31/10/2007

Sentido

O calor de minha respiração contrastando com o frio que a chuva promove lá fora. Essa mistura embaça as vidraças e eu tento passar o tempo escrevendo palavras soltas com a ponta do dedo. Não adianta, por mais que eu tente esquecer aquele lugar não sai de mim. Aquele lugar que teima em aparecer nos meus sonhos e que, em momentos de vigília, atormenta meus pensamentos. Por que algo pode me deixar tão feliz quando estou ausente de mim e tão machucado quando consciente? Acabo de perceber que as palavras que escrevo são de um sistema que eu não conheço, mas eu sei que elas têm significado, pois pra mim elas fazem tanto sentido, um sentido tão louco, que eu poderia adaptá-las à minha necessidade. Só que elas machucam, elas incomodam, elas lembram o lugar que eu queria estar e que eu não sei onde está, nem mesmo como é. Conheço apenas a sensação de dormitar entre nuvens e ondas e fogo, um desejo imenso que aquele lugar tem. Queria viver lá, mas não acho. De noite, sem abrir os olhos, tento tatear em busca de alguma pista que me faça reconhecê-lo quando acordado. Para que, quando eu passe caminhando por lá, eu saiba que é o que procuro. Entretanto, de manhã, já não lembro as pistas que criei, sobra-me apenas a sensação, e eu sei que ela não é igual durante o dia, não adianta procurar.

*olá, velhinho!

25/10/2007

Um conto mofado* ou Sobraram dedos

A música tocava e ela não sabia dizer o que era. Talvez Jazz, quem sabe um daqueles cd's de relaxamento, não importava. Tudo o que queria era fazer uma pergunta a ele:
- Você acha que sabemos quando vamos morrer?
- O quê?
- É, quero dizer, você já sentiu em algum momento que iria morrer?
- Que pergunta! Claro que não. Se tivesse sentido, estaria morto e não aqui, com você, escutando essa ladainha.
- Pois eu acho que somos capazes de prever, nem que seja por uma fração de segundo, quando vamos morrer.
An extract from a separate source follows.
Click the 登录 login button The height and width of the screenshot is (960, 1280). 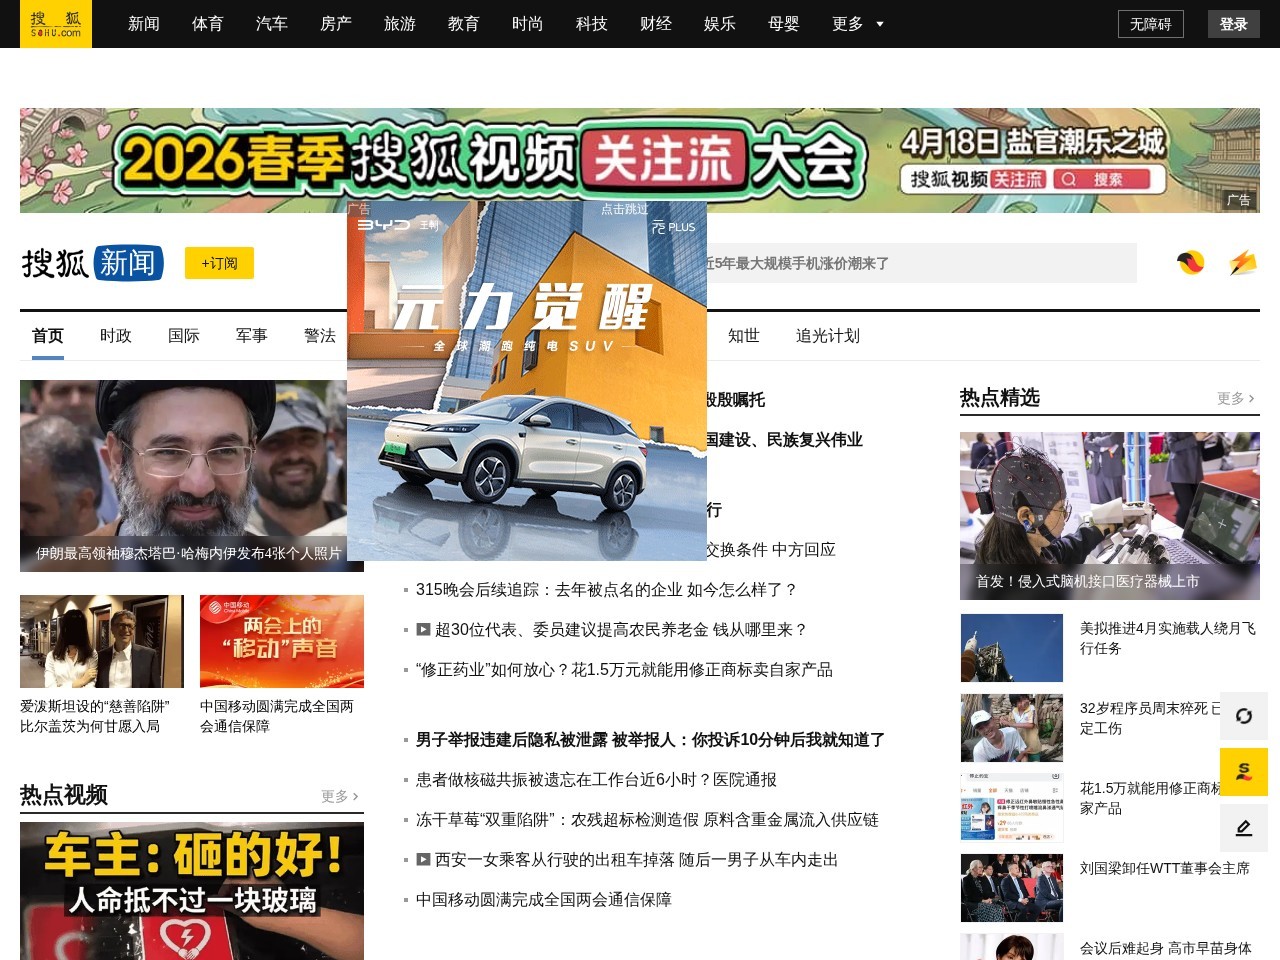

E digo mais, em se tratando de tempo, eu acredito que minha morte pode acontecer a qualquer momento.
- (Ele ri) Você está louca! É melhor parar com esse pó antes que você cheire, se engasgue e morra na minha frente, fazendo com que eu acredite nas suas profecias descabidas!
(E procura ar pra se recompôr das palavras que acabara de ouvir dela.)
- Você está na mesma que eu.
- É, mas não estou sentado em um sofá laranja pregando a minha morte para quem quiser ouvir. Levante-se daí e me ajude a escolher outro som.
- Esse aí.
- Âhn?
- Esse aí que está no chão. O cd com capa colorida que eu te trouxe há séculos.
- Qual? Este aqui?
- É. Não, o do lado.
- Você acredita que as músicas possuem alguma espécie de mensagem oculta por trás daquilo que ouvimos? Jogue o isqueiro, por favor.
- Você diz, uma idéia subliminar?
- Quê?
- Uma mensagem que só pode ser captada se estivermos em um estado alterado de percepção?
- O quê? É, pode ser. Talvez seja isso que eu esteja pensando. Você não acha que... Esquece.
- A nossa morte pode aparecr na nossa frente neste mesmo estado de percepção que eu mencionei. A tal fração prévia de segundo, o momento final que...
- Tá bem, você tem razão. Agora me diga, o que você preferiria nesse momento: saber quando e como vai morrer ou descobrir o significado oculto por trás de uma música que esteja ouvindo?
- (Ela ri) Como se uma anulasse a importância da outra. Morte e Música, ambas começam com M e ambas nos fazem delirar sobre seus propósitos. Louco, não?
- Hmmm...
- Ah, esquece. Preciso de mais pó. Você tem?
- Aqui.
- Será que vão sentir a minha falta quando eu morrer?
- Eu vou. Mas acho que se começarmos a contar as pessoas, sobrarão dedos.
(Os dois desabam no tapete peludo no canto do quarto.)
- Tá ouvindo?
- O quê?
- Nada. Achei que tinha escutado o John dizer "Yes, he's dead" no final da música.
- Não é agora que começa o Revolver?
- Acho que é.
- Faz sentido.
- O quê?
- Garanto que para ele faltariam dedos.
- Quais dedos?
- Esquece.



*como os morangos, de Caio F.

22/10/2007

Engano


Acordou e fez um café. Morava sozinho havia dois meses e ainda não se acostumara com a solidão obrigatória, que o deixava sem saída. Ligou a tv, e depois o computador. Colocou o Chico Buarque pra cantar na vitrola e desligou a tv. Olhou pela janela, observou o movimento dos carros e quase jogou o café que bebia de volta na xícara, tamanho o susto que levou quando a viu na frente da casa dele, num telefone público. Ela olhava pra cima, tentando encontrar alguém, e ele desconfiava de que esse alguém estava olhando pra ela, nesse exato momento, de pijamas, xícara de café na mão, com fundo musical de Chico Buarque. "Será que ela quer falar comigo? Não, deve ser coincidência...", ele pensava. Mas parou de pensar, porque quando o telefone começou a tocar, sua xícara quase caiu no chão.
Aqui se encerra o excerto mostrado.